┌──
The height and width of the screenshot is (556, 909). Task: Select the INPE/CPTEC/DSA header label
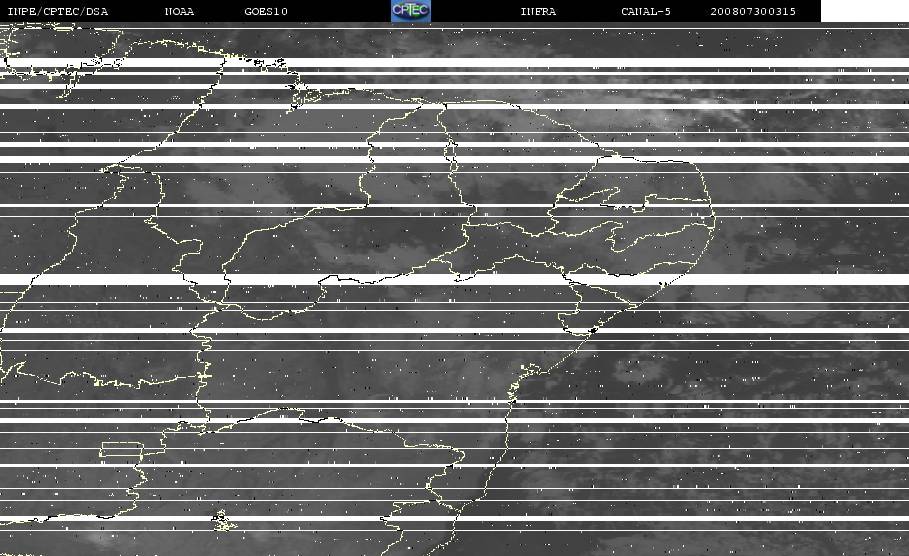(58, 12)
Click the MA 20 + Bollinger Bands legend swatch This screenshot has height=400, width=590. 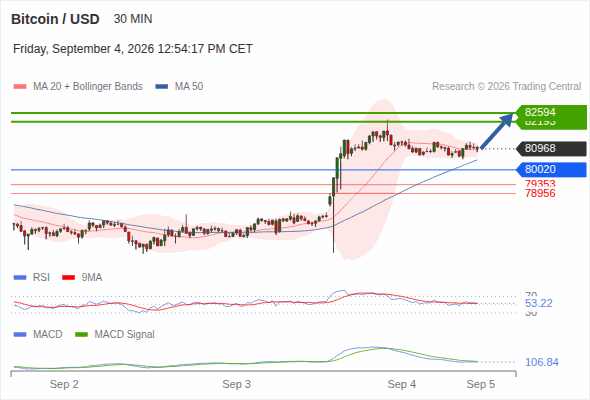pos(20,87)
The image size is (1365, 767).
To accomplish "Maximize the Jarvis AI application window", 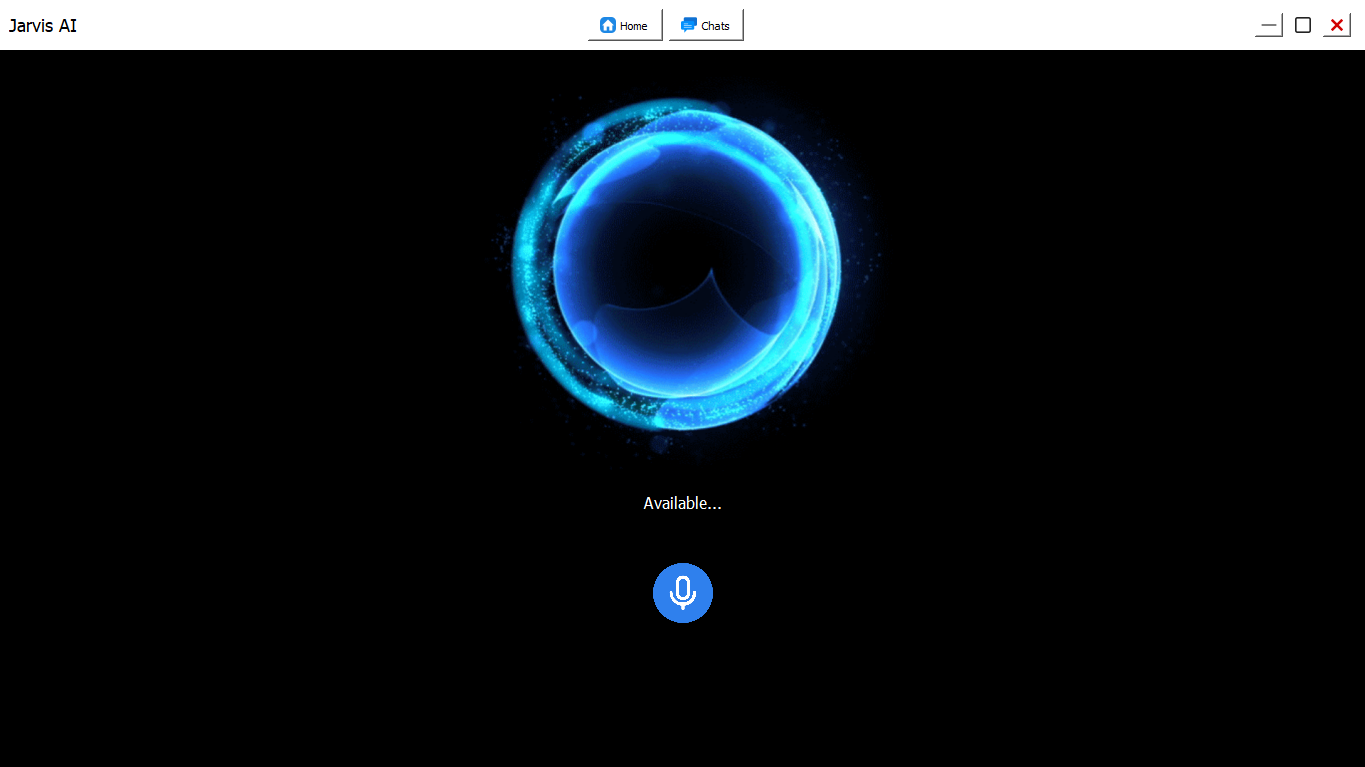I will click(1302, 25).
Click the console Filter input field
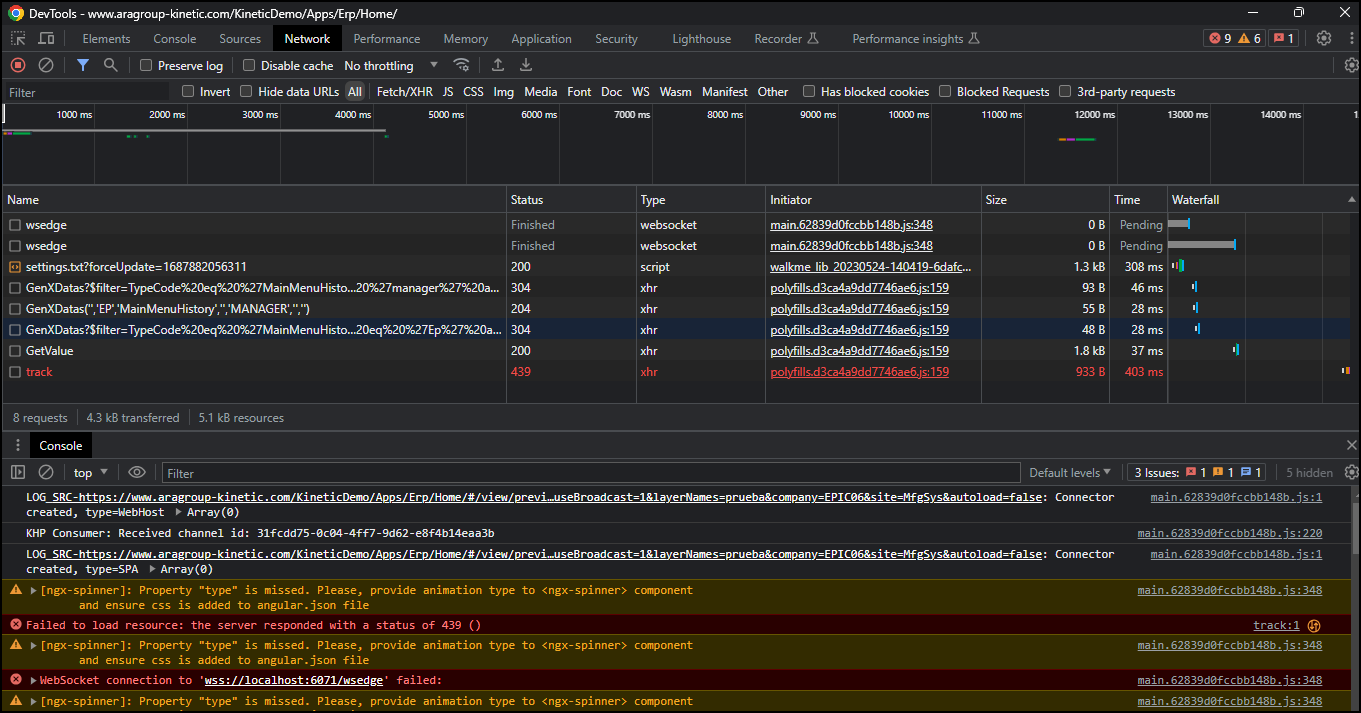The image size is (1361, 713). coord(590,473)
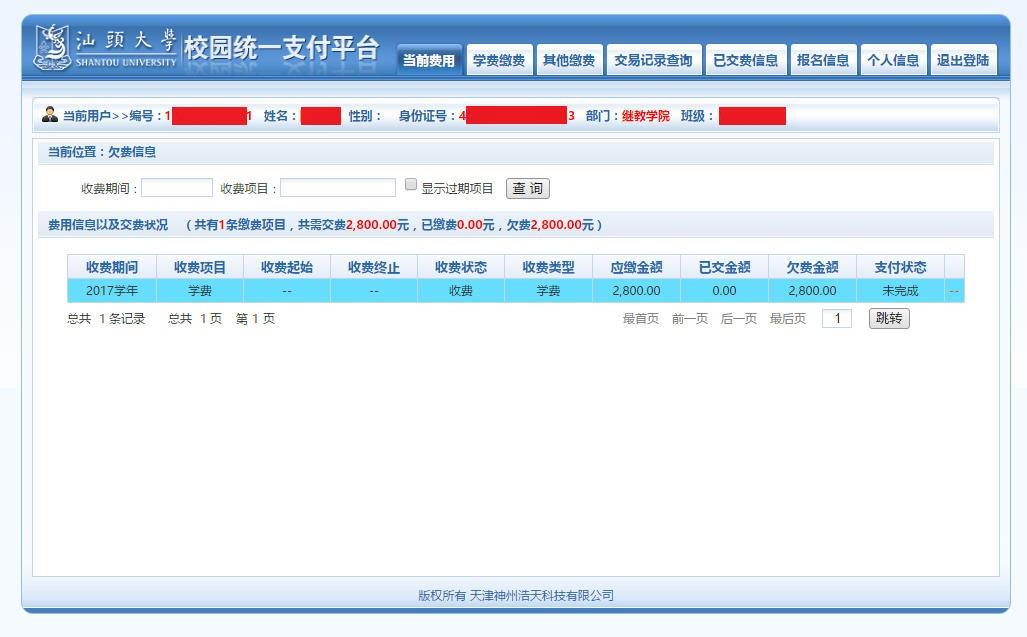1027x637 pixels.
Task: Go to 最首页 pagination link
Action: click(x=640, y=319)
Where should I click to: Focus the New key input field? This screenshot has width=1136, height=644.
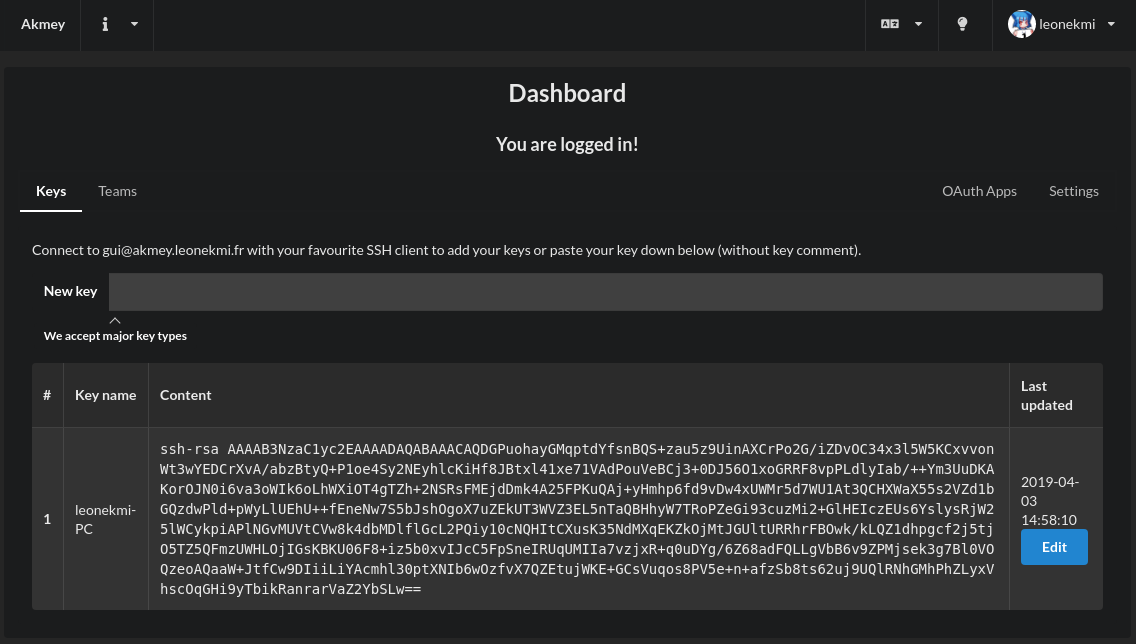click(x=606, y=292)
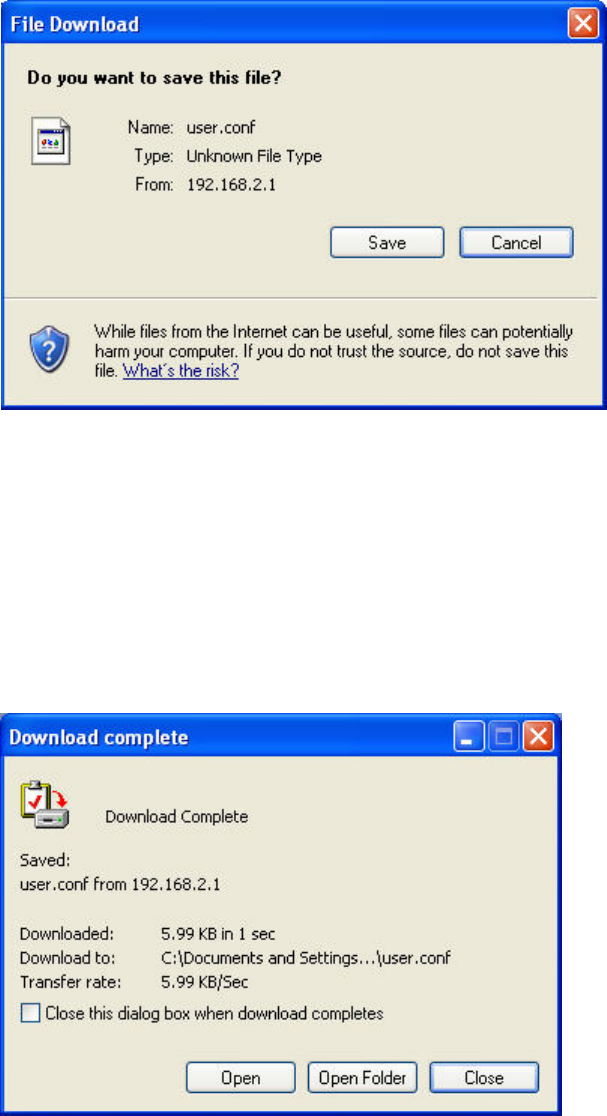Screen dimensions: 607x1116
Task: Click the File Download title bar
Action: [x=285, y=24]
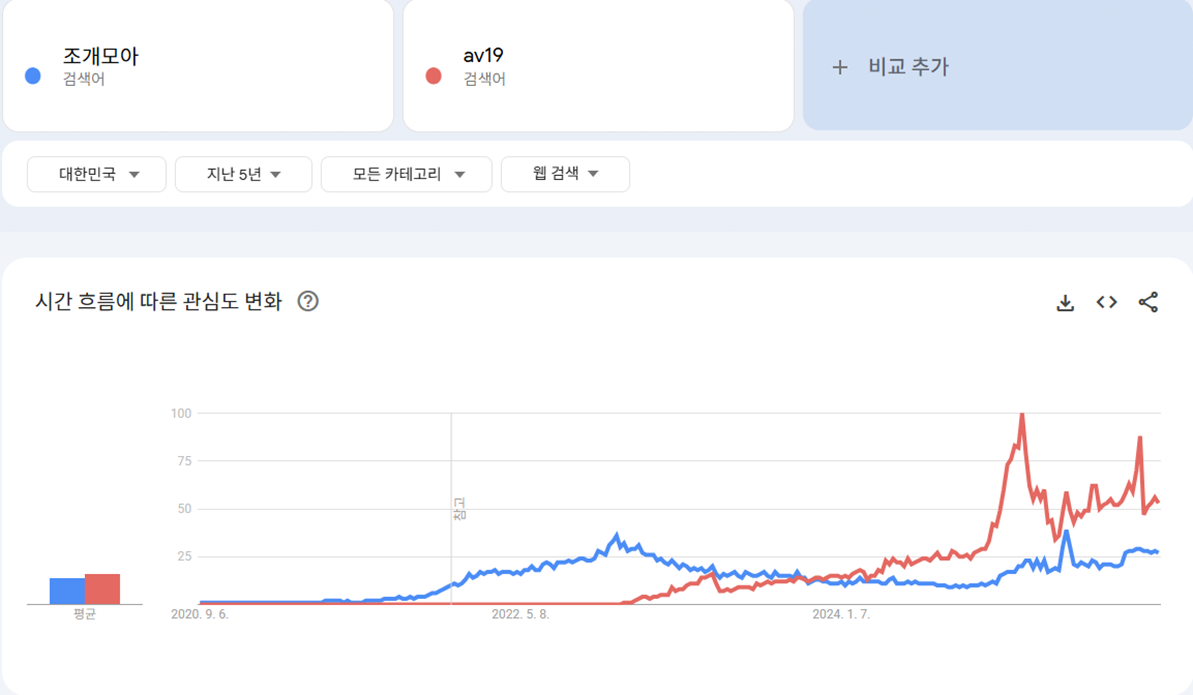1193x695 pixels.
Task: Click the 비교 추가 comparison button
Action: pos(995,67)
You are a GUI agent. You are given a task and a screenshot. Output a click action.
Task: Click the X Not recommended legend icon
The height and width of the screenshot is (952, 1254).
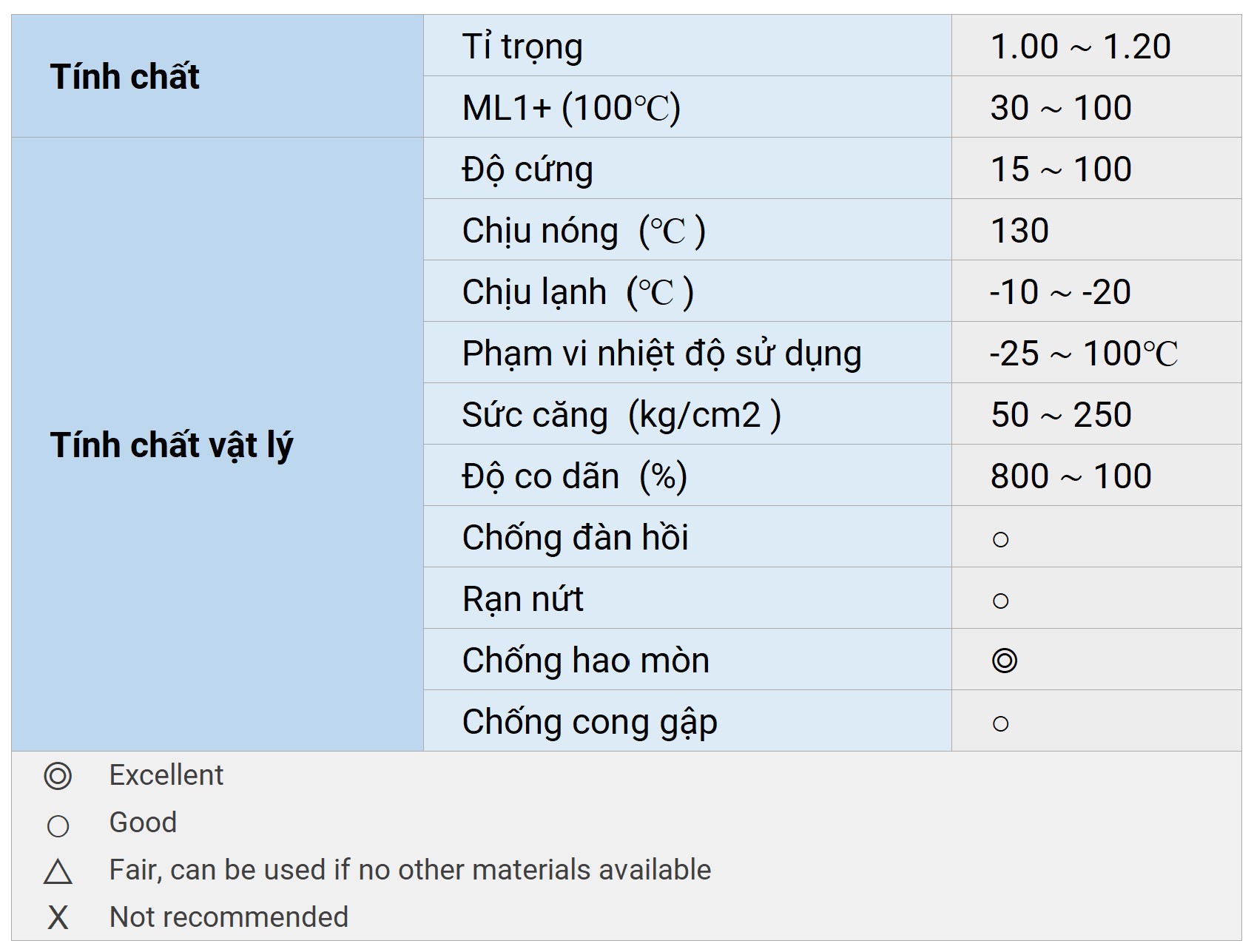pos(58,918)
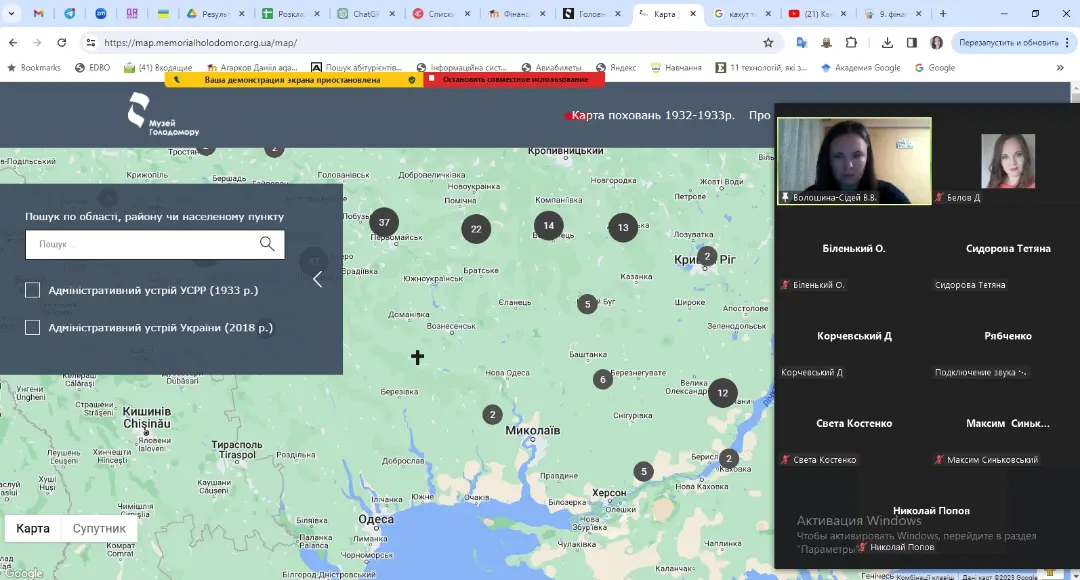Expand the hidden bookmarks overflow chevron

coord(1060,68)
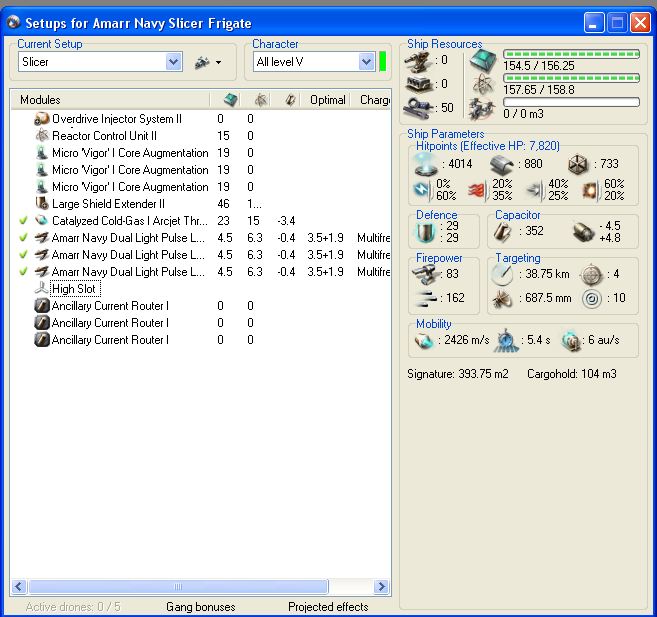The height and width of the screenshot is (617, 657).
Task: Open the Current Setup dropdown
Action: tap(174, 62)
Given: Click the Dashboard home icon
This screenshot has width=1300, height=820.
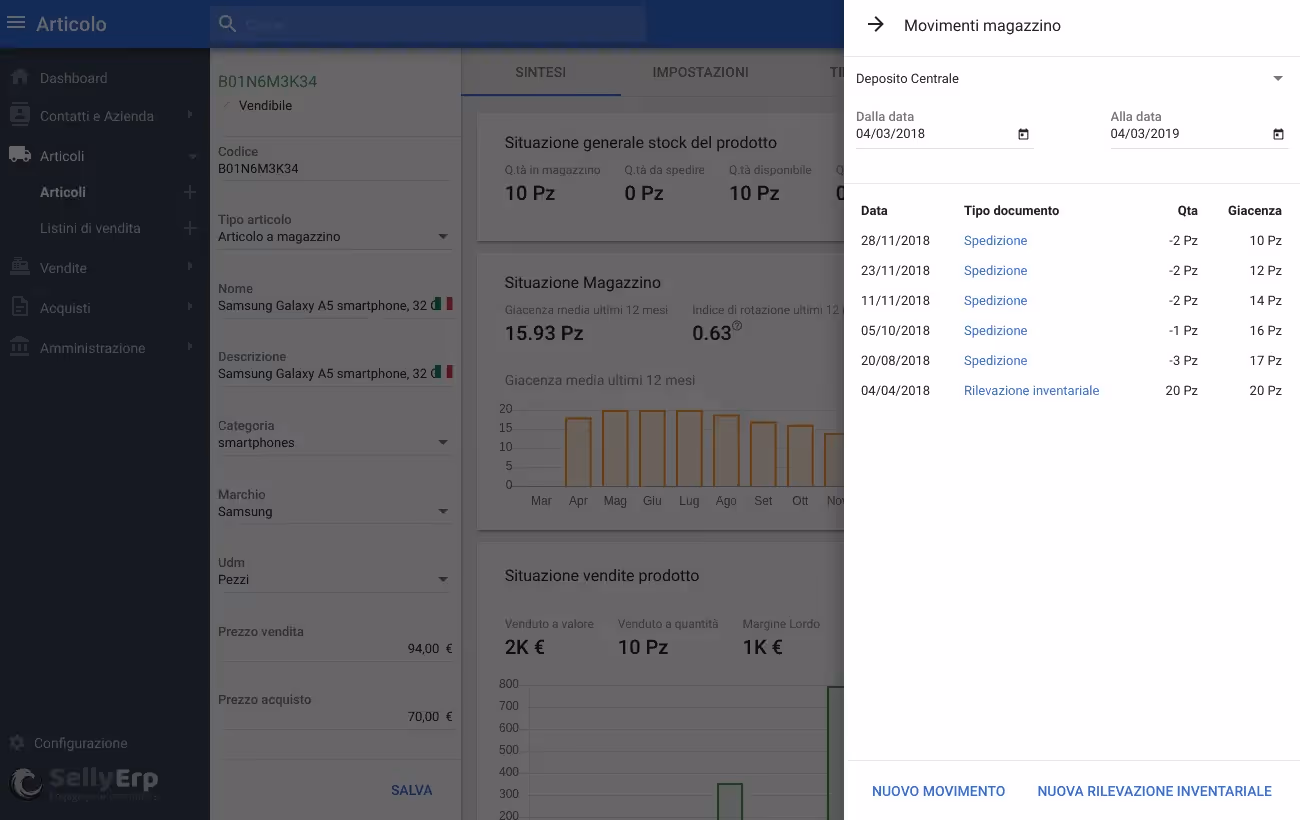Looking at the screenshot, I should click(x=19, y=78).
└──
Aim of the task:
Go through the entries and return each line where the word "icon" appears.

Exercise response:
Task: Click the X Not recommended legend icon
Given: Click the Dashboard home icon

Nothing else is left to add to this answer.